A Keyword is a long lasting concentration point. It works by occupying your mind with a word of your choosing, that creates the right tone necessary to dance. It follows the fact that “physical activity always happens after mental activity.” By default, the presence and positive habit of using keywords eliminate wandering minds, and dreadful thoughts.
When used correctly, keywords follow this cycle:
- Pick a keyword, and create a positive habit by practicing it during each training session.
- Before you dance use the keyword to tone your body, and prepare your mind.
- With repetition, your Autonomous Nervous System (ANS) relaxes because it identifies the keyword as a habit.
- Ultimately, you create better performances and more enjoyment.
According to Maximilian, there are 4 ways to pick a keyword, let’s check them out:
1. Compensate a Weakness: When choosing a keyword based off of a weakness, you want to make sure you have overcome this weakness on multiple occasion. For example, if your keyword was “soft knees” in Cha Cha, you would want to make sure you have been able to step on a soft knee more than a couple times in practice. A keyword cannot create a new skill, but if you have proven you can accomplish this weakness a few times, the keyword would make you more aware of your newly mastered skill.
2. Accentuate a Strength: If you go this route for choosing a keyword, it can immediately give you a positive result. By focusing on something you do really well, your A.N.S relaxes because it knows you’ve accomplished it. Let’s say you have an incredible brushing action in rumba, your keyword could be “brush the floor” or “grounded”.

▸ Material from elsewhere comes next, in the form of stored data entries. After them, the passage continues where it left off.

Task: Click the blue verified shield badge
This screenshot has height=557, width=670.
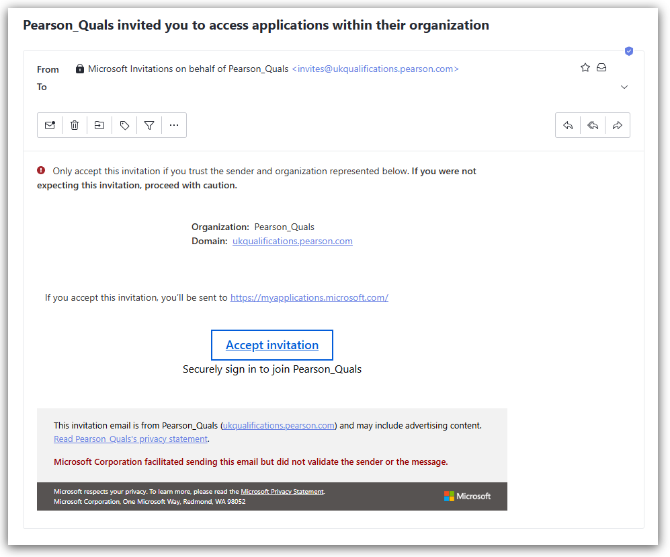Action: tap(629, 51)
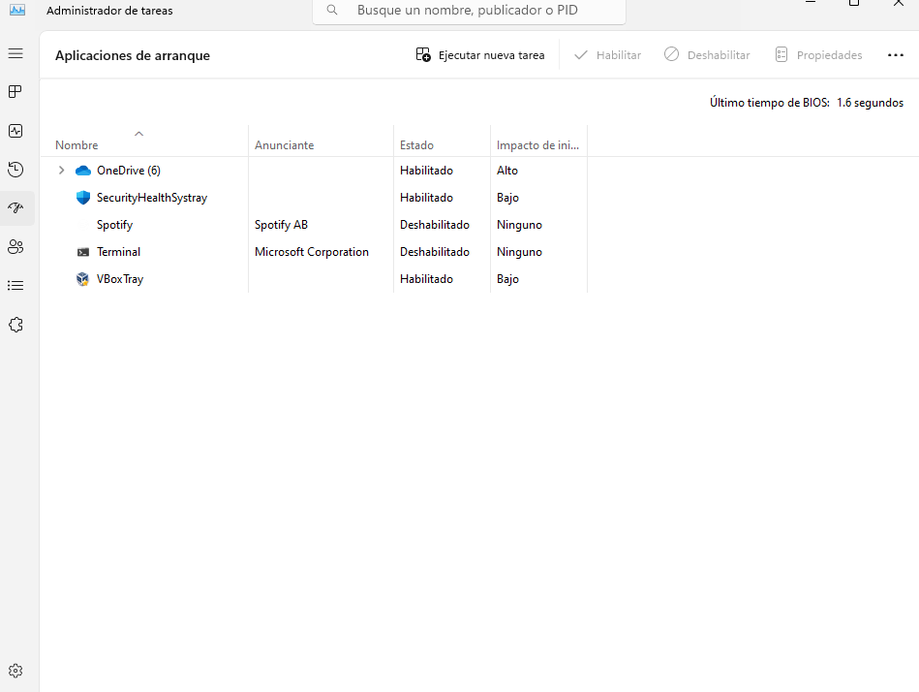The image size is (919, 692).
Task: Open the Details page icon
Action: click(15, 286)
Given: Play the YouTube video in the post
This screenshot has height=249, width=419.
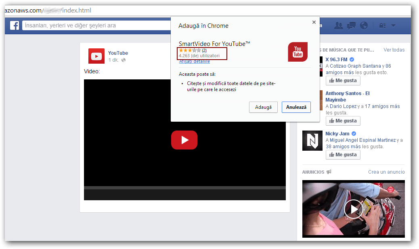Looking at the screenshot, I should pos(184,140).
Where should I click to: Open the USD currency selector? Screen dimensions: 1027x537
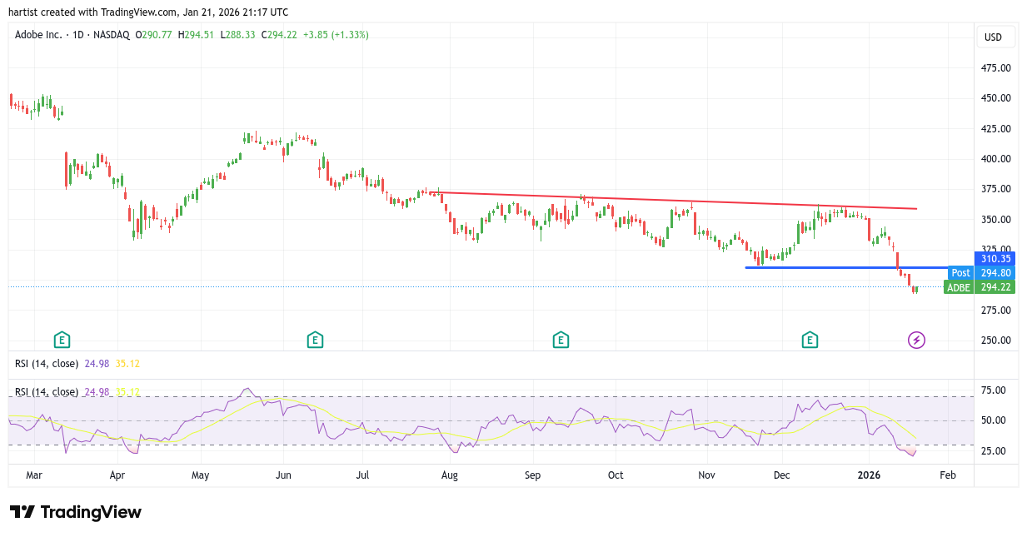(x=993, y=37)
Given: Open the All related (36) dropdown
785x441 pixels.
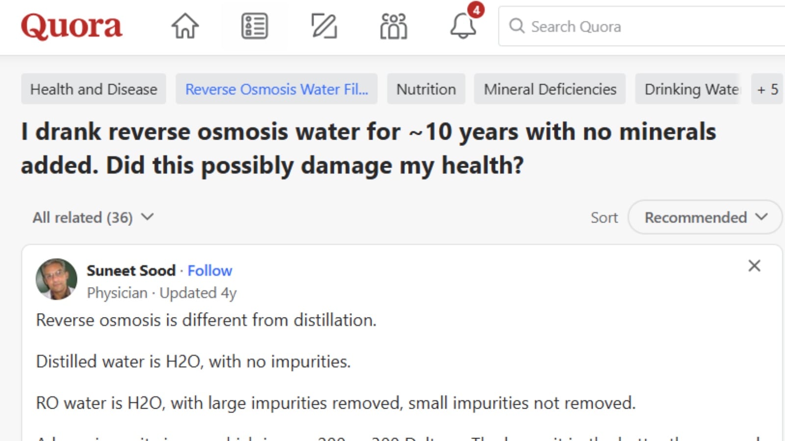Looking at the screenshot, I should tap(92, 217).
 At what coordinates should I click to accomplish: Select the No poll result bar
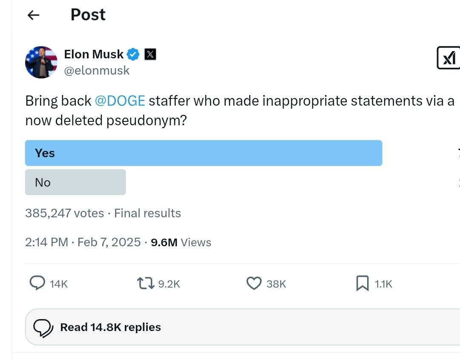(x=75, y=182)
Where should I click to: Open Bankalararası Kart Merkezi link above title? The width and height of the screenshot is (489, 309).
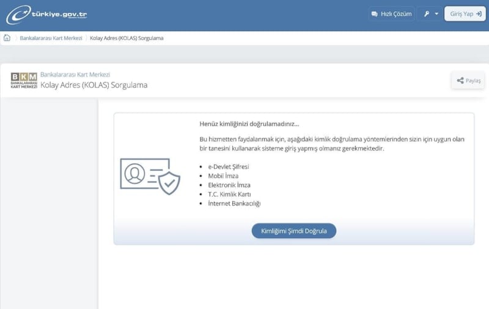75,75
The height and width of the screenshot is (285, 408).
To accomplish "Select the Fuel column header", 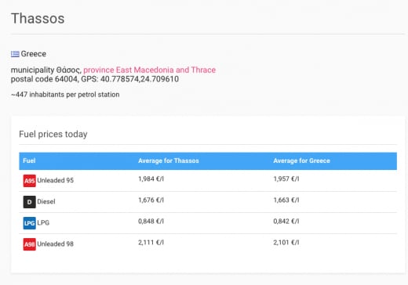I will 29,161.
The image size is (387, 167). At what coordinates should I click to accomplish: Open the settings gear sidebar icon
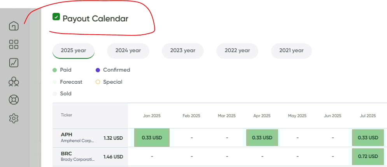click(14, 118)
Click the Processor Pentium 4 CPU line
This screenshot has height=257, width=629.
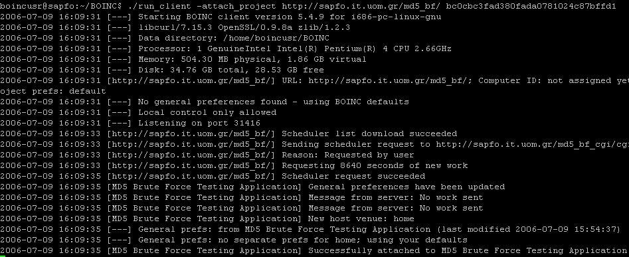294,48
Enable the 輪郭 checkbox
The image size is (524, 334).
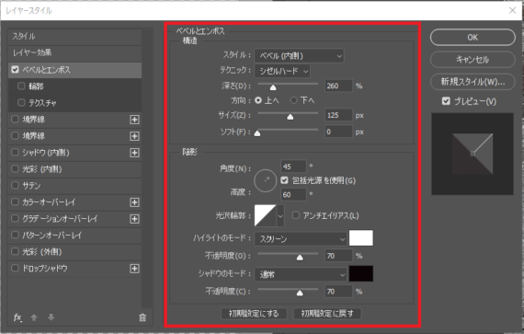(21, 86)
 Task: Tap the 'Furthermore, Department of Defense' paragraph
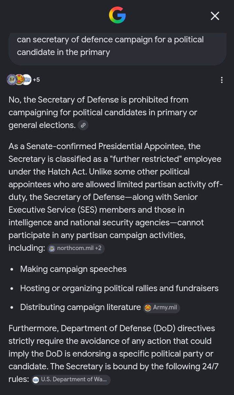(x=112, y=354)
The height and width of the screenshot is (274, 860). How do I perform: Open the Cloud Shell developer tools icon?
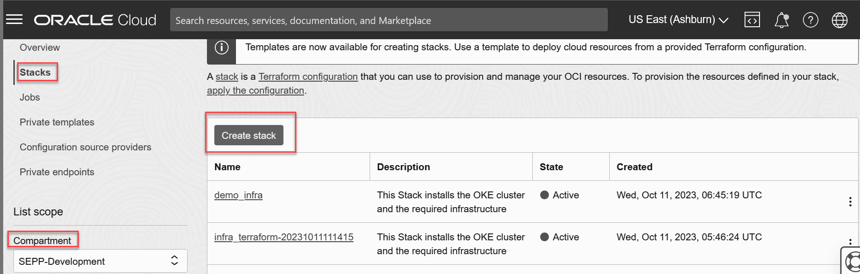tap(752, 20)
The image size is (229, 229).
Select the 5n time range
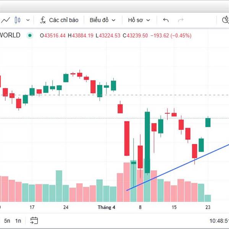click(7, 221)
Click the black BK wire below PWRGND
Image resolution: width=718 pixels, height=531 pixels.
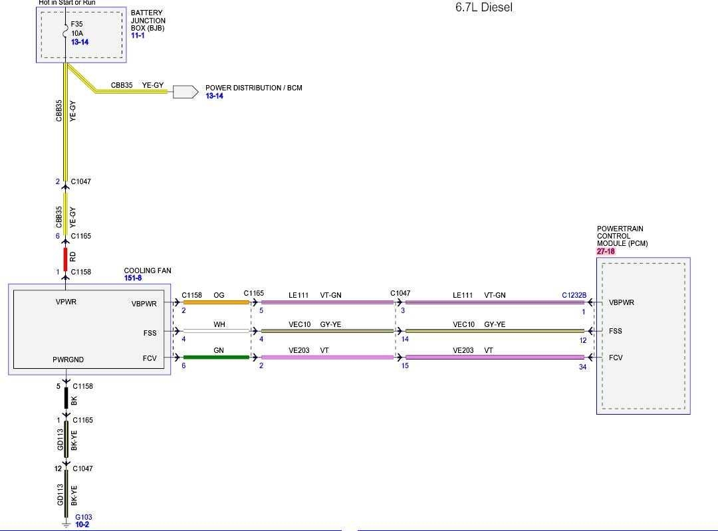pos(66,399)
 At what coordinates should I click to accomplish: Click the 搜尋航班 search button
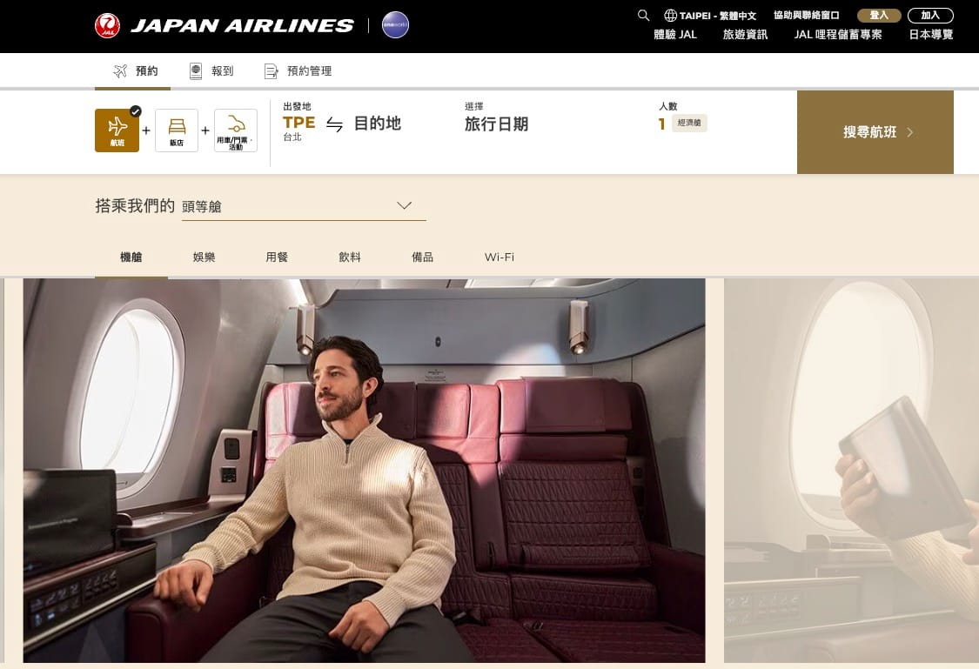pos(875,132)
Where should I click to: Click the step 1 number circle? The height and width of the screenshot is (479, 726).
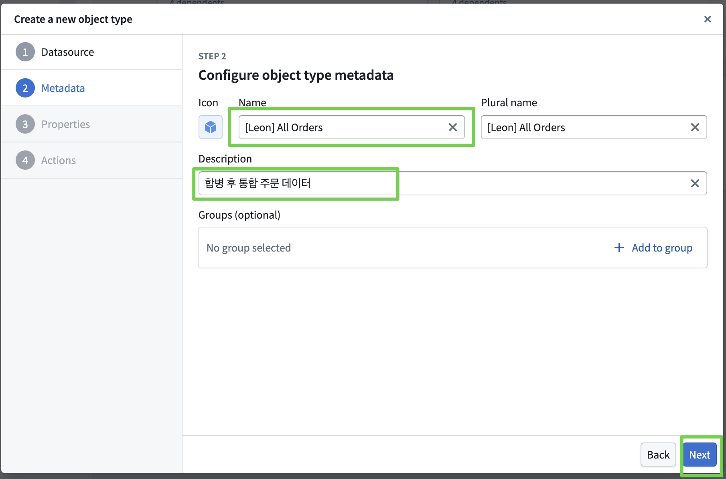coord(25,52)
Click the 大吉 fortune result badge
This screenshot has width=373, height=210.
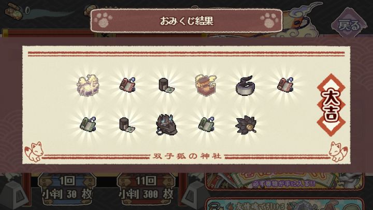[331, 105]
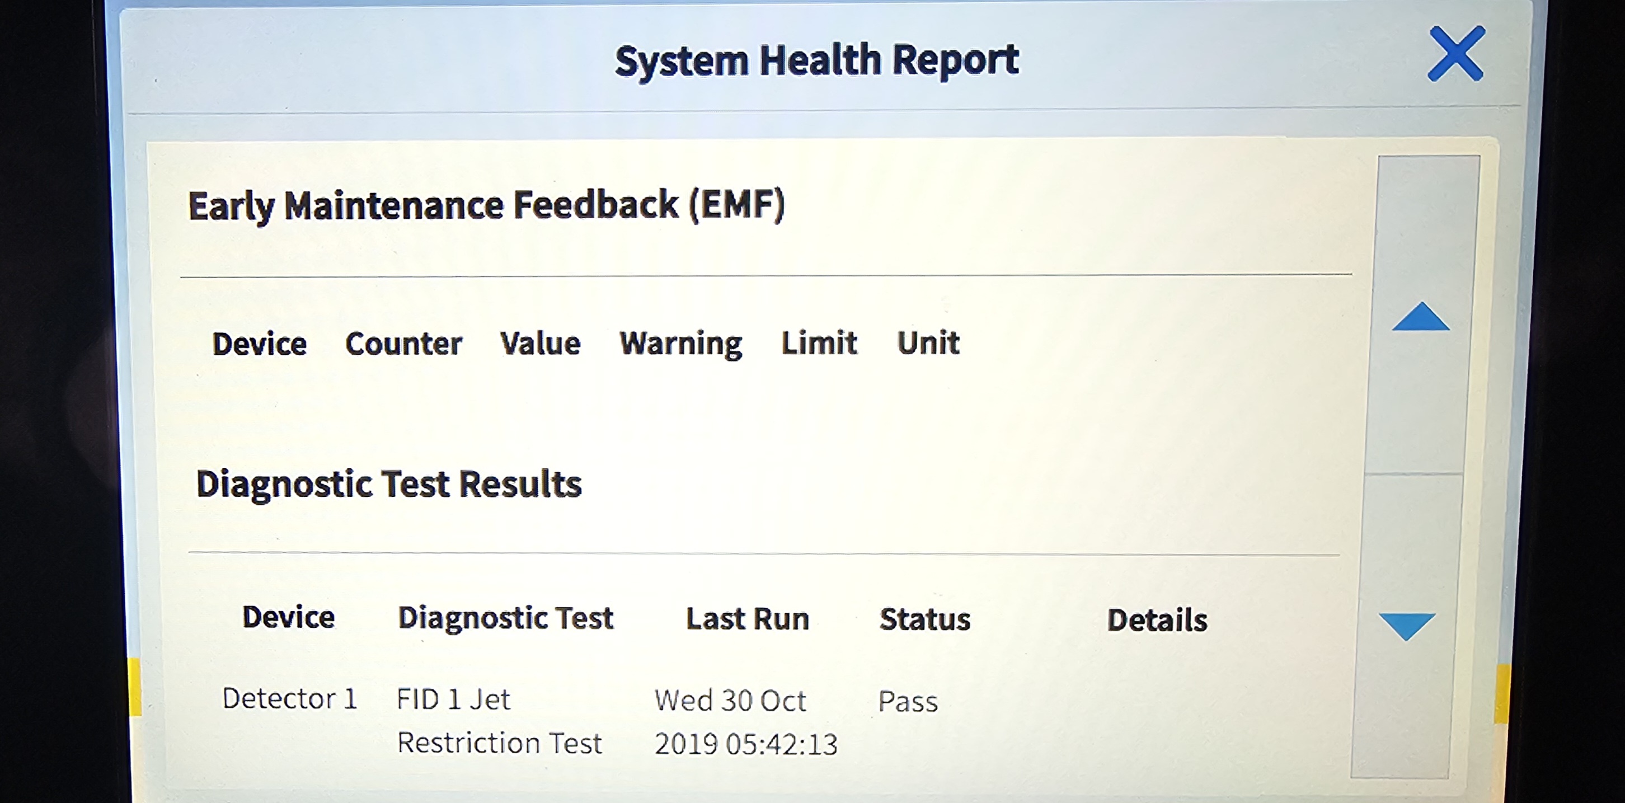
Task: Select the FID 1 Jet Restriction Test entry
Action: pos(499,721)
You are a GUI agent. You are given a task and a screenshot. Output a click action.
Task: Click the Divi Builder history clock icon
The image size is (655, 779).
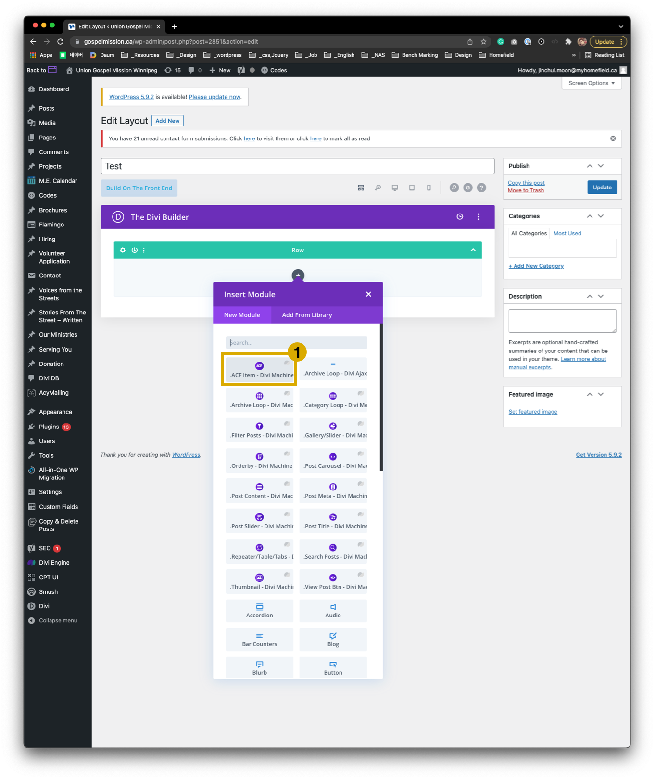pos(460,217)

3. Accentuate the Character of the Dance: Choosing a keyword by this route can be a good option if you’re looking to enhance the story of the dance, rather than just the technique. The character helps you create the feeling of what you’re dancing. For example, Rumba could be sensual, Swing could be playful, and Tango could be dominant or powerful.
4. Accentuate a Fitting Part of your Personality: This one takes a twist on the last one. For this keyword, tune into what part of your personality corresponds well with the dance. For example: if you are sophisticated and smooth, try those words out in Foxtrot. Are you playful or energetic? If so try it on for Swing! Are you cool or strong? If that’s you, try one of those keywords for Tango. One disclaimer, you are consciously choosing the characteristic that you are tuning into, it does not mean this characteristic defines you. For example, we may know what arrogance feels like and could benefit from this as a keyword in Tango, this does not mean you are an arrogant person.
So, we’ve covered what a keyword is, why you need to start implementing them in your dancing today, and how to choose one that enhances your performance and decreases your stress. (Yes, please!)
In upcoming blog articles we’re going to talk more about making keywords effective for you, but for now, start playing around with choosing a keyword for each dance. Remember, you’ve got to give it a fair shot, and I’d recommend sharing it with your instructor to help you in the selection process, and to keep you on track.